The Treasury expects to introduce dividend, loan, and guarantee policies in 2016-17. Although new and untested as of yet, these policies should help the emirate’s leadership identify, anticipate, and respond to fiscal risks in a timely manner, Fitch said.
Real GDP growth has been revised down to 3.3 per cent for 2014 and 1.3 per cent in 2015 from 7.4 per cent and 3 per cent, respectively.
“The reasons for the revision are unclear but it may be related to weak re-export activity,” Fitch said. “We maintain our 2016-2018 GDP growth forecast at 4 per cent (well above the A median forecast of around 3 per cent), given the methodological imperfections of the GDP series and the significantly more expansionary dynamics suggested by high-frequency indicators.“
The headline government debt ratio will fall to 17 per cent of GDP in 2016 from 21.8 per cent in 2015, well below the ‘A’ median of 52 per cent. Longer-term debt dynamics are favourable, and the government intends to finance spending and debt repayments with internal resources in 2016-17, pending more clarity on developmental priorities in the new National Vision.

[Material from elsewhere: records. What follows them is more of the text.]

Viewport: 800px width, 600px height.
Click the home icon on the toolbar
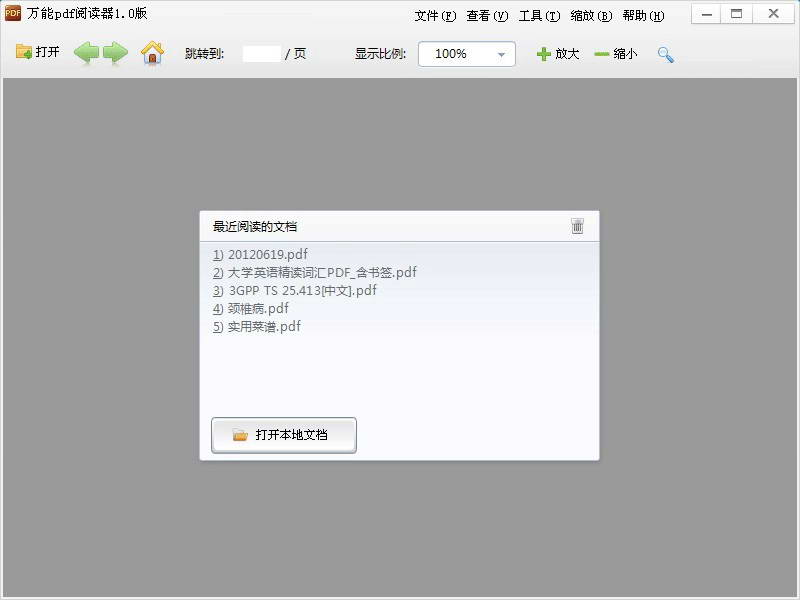tap(152, 53)
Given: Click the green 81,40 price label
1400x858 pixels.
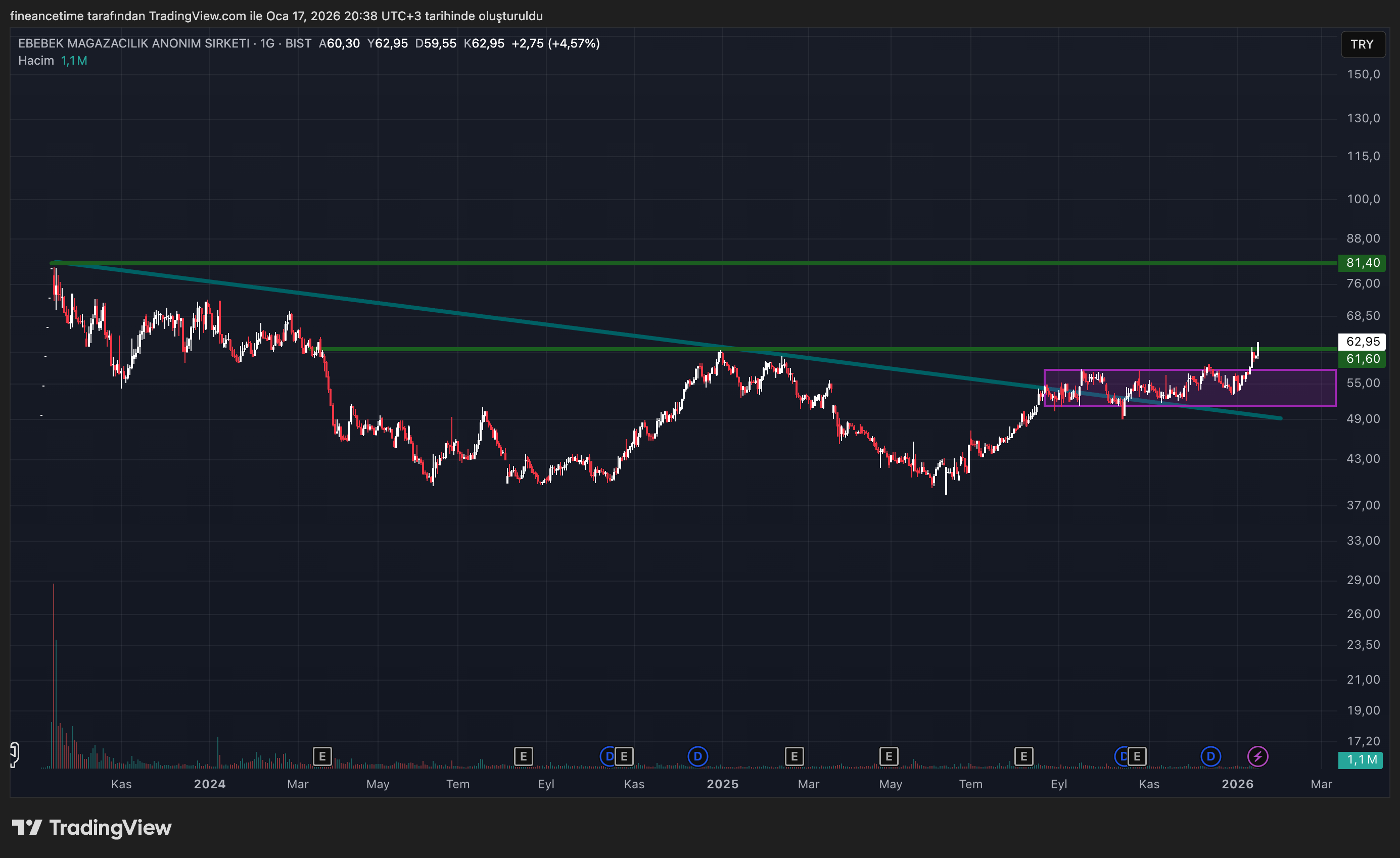Looking at the screenshot, I should tap(1362, 263).
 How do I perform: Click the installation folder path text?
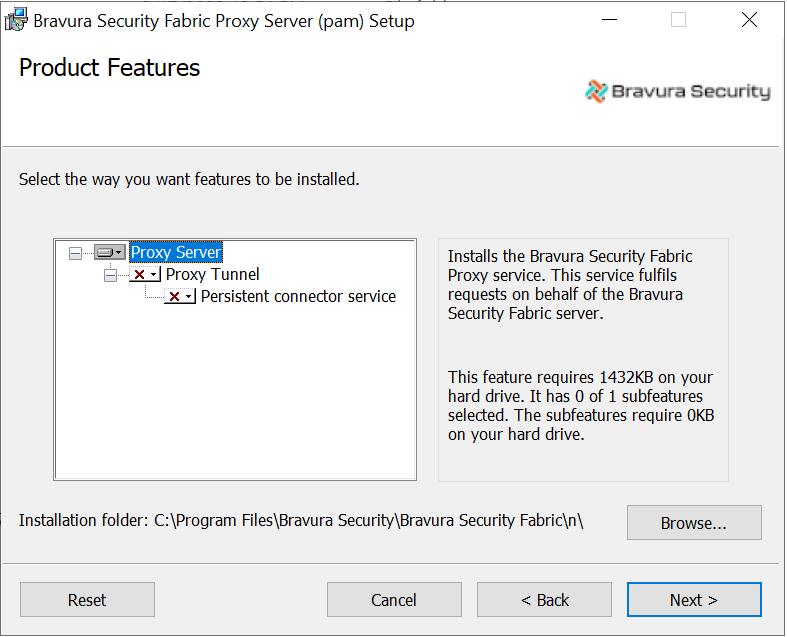pyautogui.click(x=368, y=521)
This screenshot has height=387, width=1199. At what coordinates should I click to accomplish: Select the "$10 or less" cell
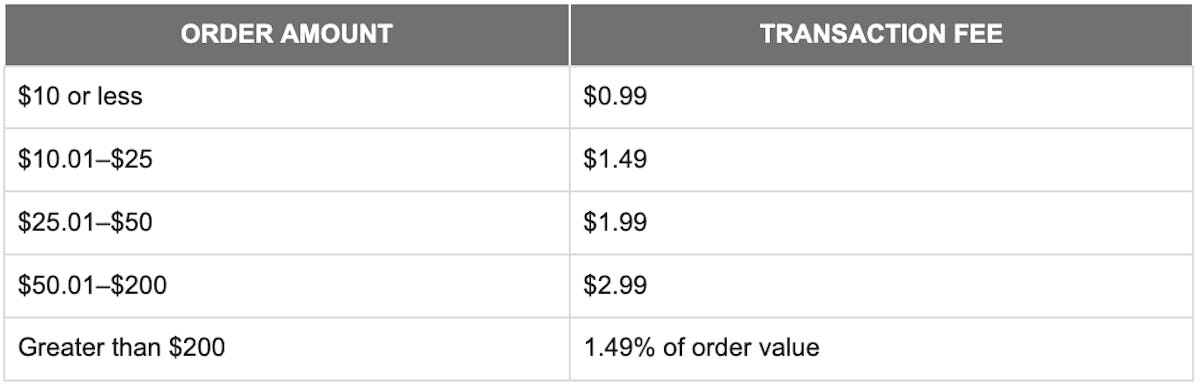click(287, 97)
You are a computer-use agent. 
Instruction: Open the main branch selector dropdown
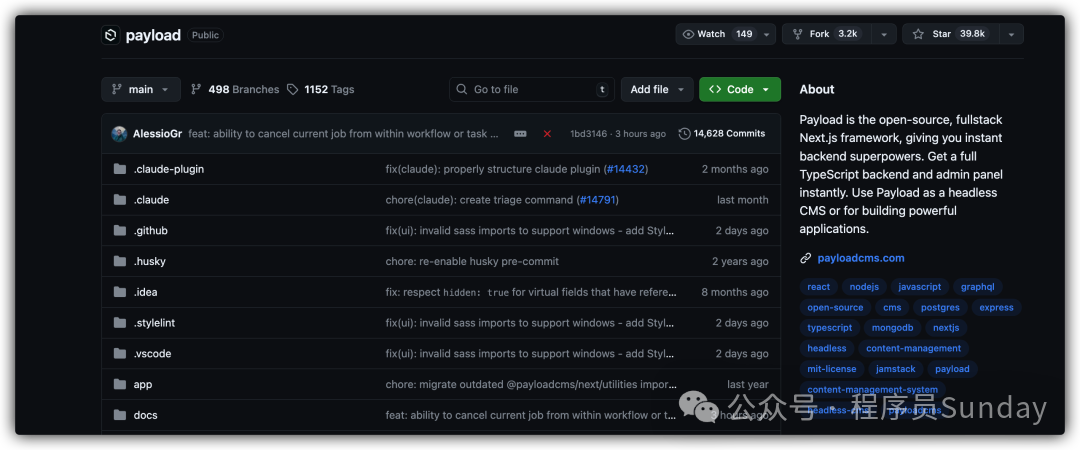coord(141,89)
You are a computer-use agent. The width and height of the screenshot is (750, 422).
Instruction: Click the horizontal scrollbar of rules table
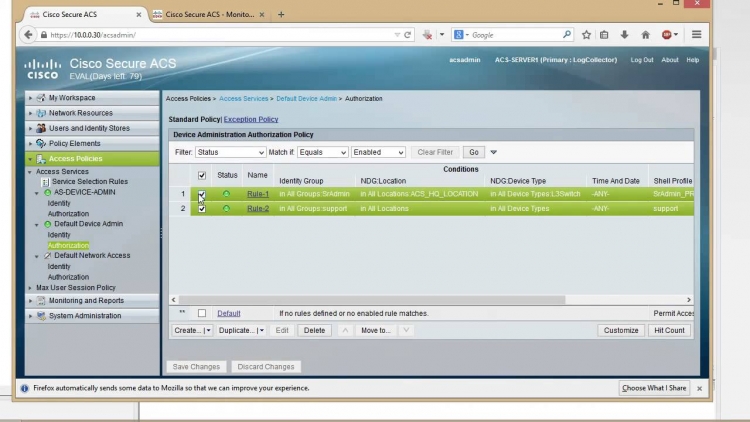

Debt numbers do not include debt of unlisted SOEs (7 per cent of GDP, mostly guaranteed), but even including those liabilities general government debt would be well below the category median.
“We expect the government budget to post a surplus of 1.1 per cent of GDP in 2016, after a balanced budget in 2015; the budget consolidates revenue and expenditure of SOEs (with the exception of RAK Bank), and we include net equity investments by SOEs in total expenditure,” Fitch said. “Revenue is growing strongly in most categories, particularly real estate and healthcare where our forecast was previously more conservative.”
Fitch said it is not yet clear how the introduction of value added tax at the UAE level in 2018 could affect the emirate’s budget.